The Los Angeles Review of Books
"The most remarkable part of this book may be in its exploration of how impossible the mentally healthy find it to participate in the journey of the mentally ill .... A superb debut from one of Israel’s younger prize-winning authors translated by Cohen, who shared the Man Booker International Prize with David Grossman for her translation of A Horse Walks into a Bar."
Literary Hub
Reading The Drive in these times ... feels nearly like a political act. The soldier's mental conflict feels like our very own. Can we take a break from the new cycles, from being perpetually battle-ready, from speaking, writing, reacting and just spend a morning with a poem anymore? ... A novel that is really a manual for what it takes to be an individual in a country today.
Open Magazine
This work on the fragility of the human spirit is touching.
Publishers Weekly
Prize–winning debut ... exemplifies the individual’s battle against larger forces ... An unexpected story of resistance to military life, sobering and nuanced.
Library Journal
A powerful, compelling and fascinating look inside the mind of a young man as he struggles to find his way in life.

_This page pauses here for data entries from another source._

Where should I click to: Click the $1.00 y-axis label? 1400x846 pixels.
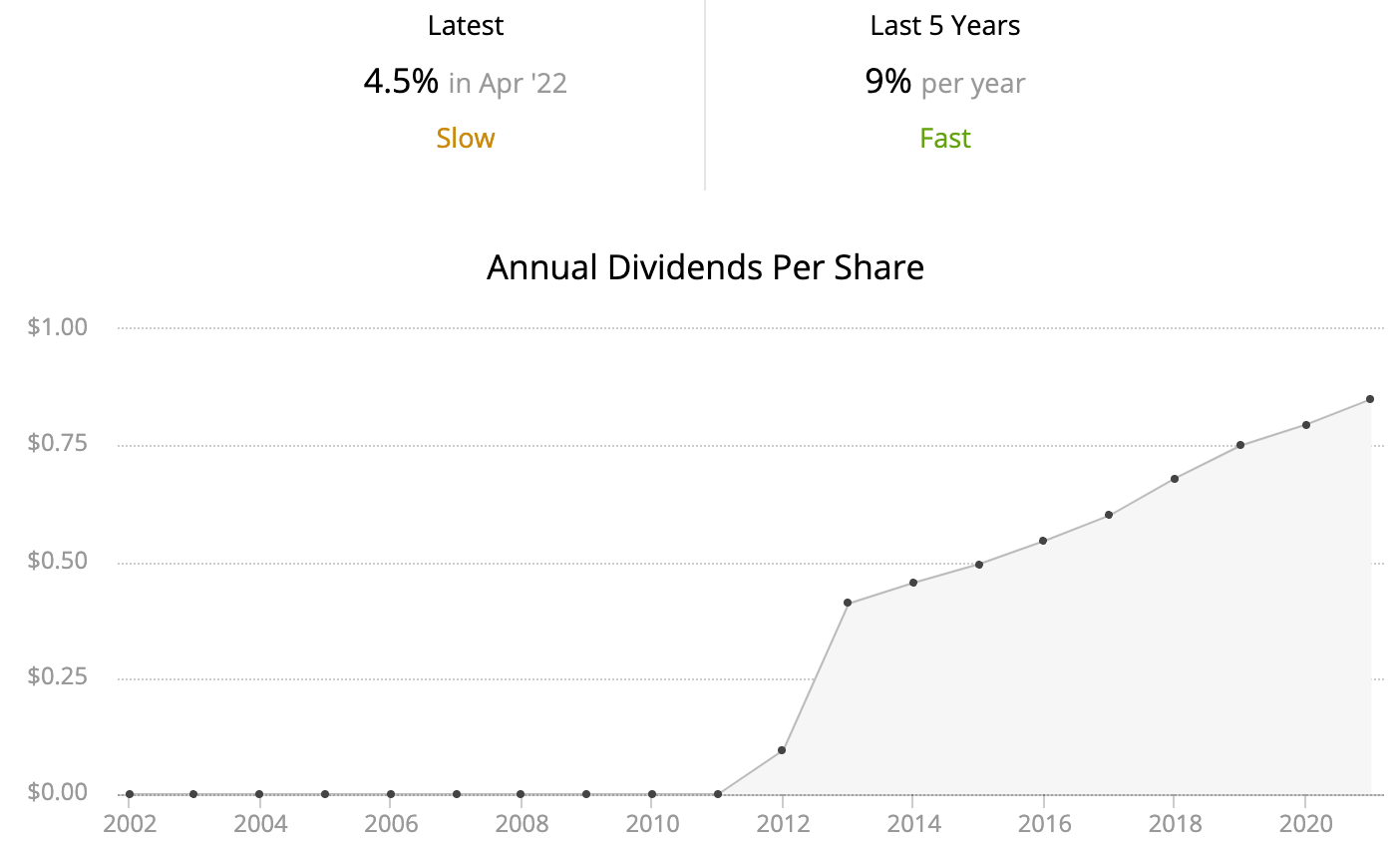tap(58, 327)
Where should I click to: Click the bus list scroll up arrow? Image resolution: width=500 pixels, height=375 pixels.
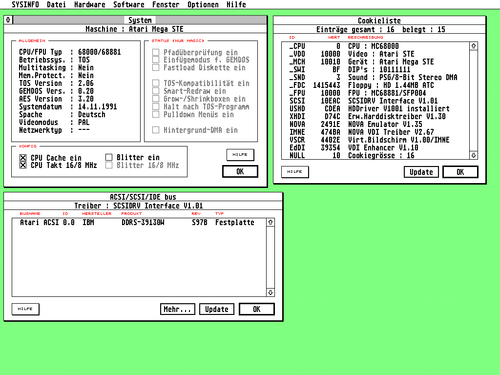270,222
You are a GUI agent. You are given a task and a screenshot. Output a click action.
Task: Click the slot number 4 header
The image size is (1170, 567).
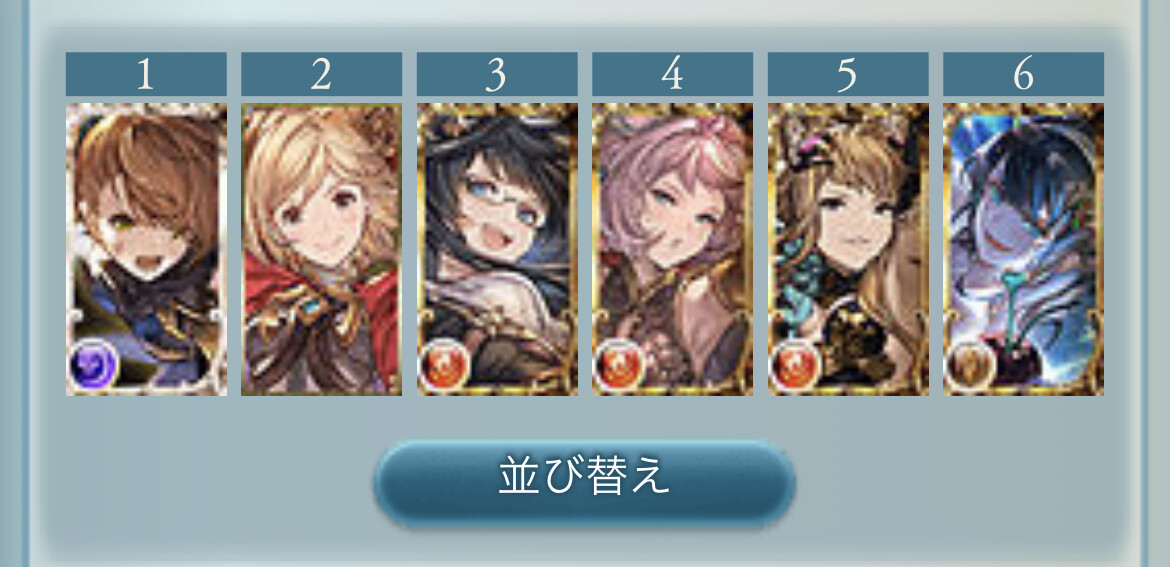tap(672, 74)
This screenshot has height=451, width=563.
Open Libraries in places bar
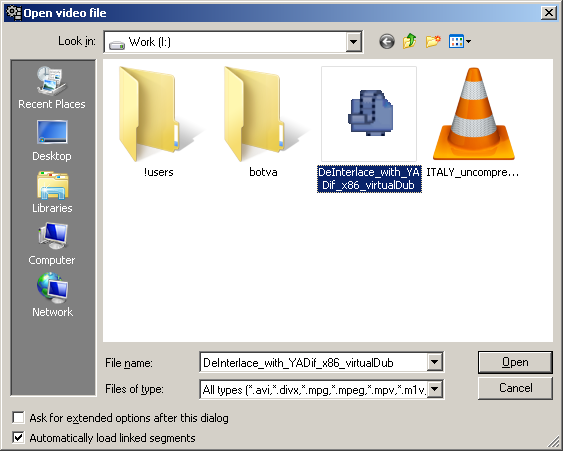pos(52,192)

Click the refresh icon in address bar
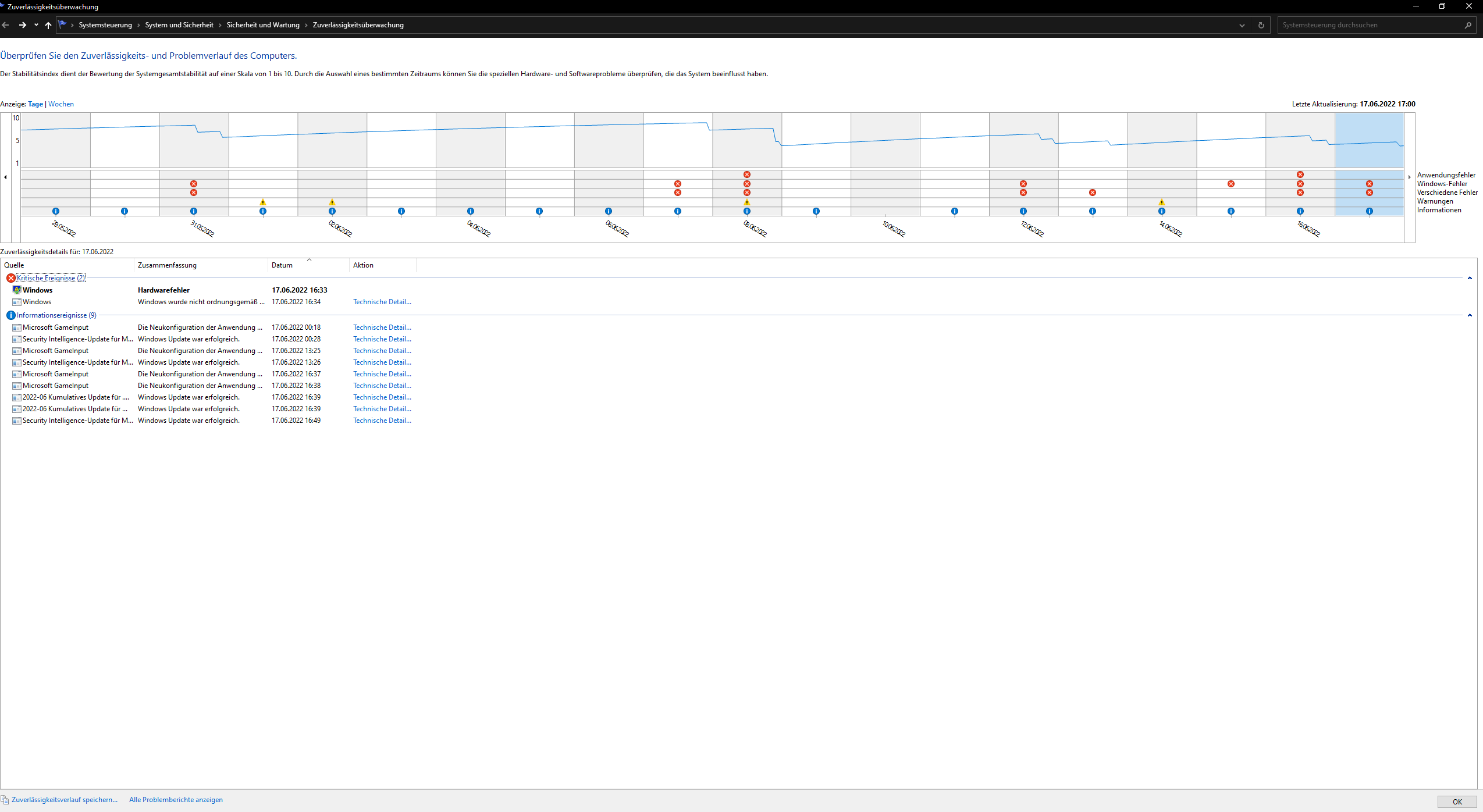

Joseph LeDoux, author of Anxious and The Deep History of Ourselves
The mesmerizing story of a young Israeli torn between his own powerlessness and his lust to live.
Benjamin Balint, author of Kafka's Last Trial
Assulin's hero, like Joseph Heller's Yossarian in Catch-22, is a young man struggling to make sense of the world and himself amid the surreal madness of war.
David Margulies, Pulitzer Prize-winning author of Dinner With Friends
This book shatters ideals and illusions about glorious and patriotic military service.
Edward Tick, author of War and the Soul and Warrior’s Return
Assulin lays bare the emotional distress of a person, any person, and the world’s inability to understand it except by means of mechanical categories from the
field of psychiatry.
Benny Ziffer, Haaretz
A touching, gut-wrenching work. It is astounding and troubling at the same time.
Makor Rishon
The Drive serves up the mesmerizing story of a young Israeli torn between his own powerlessness and his lust to live. In the grip of Assulin’s bracing novel, those hopes become ours.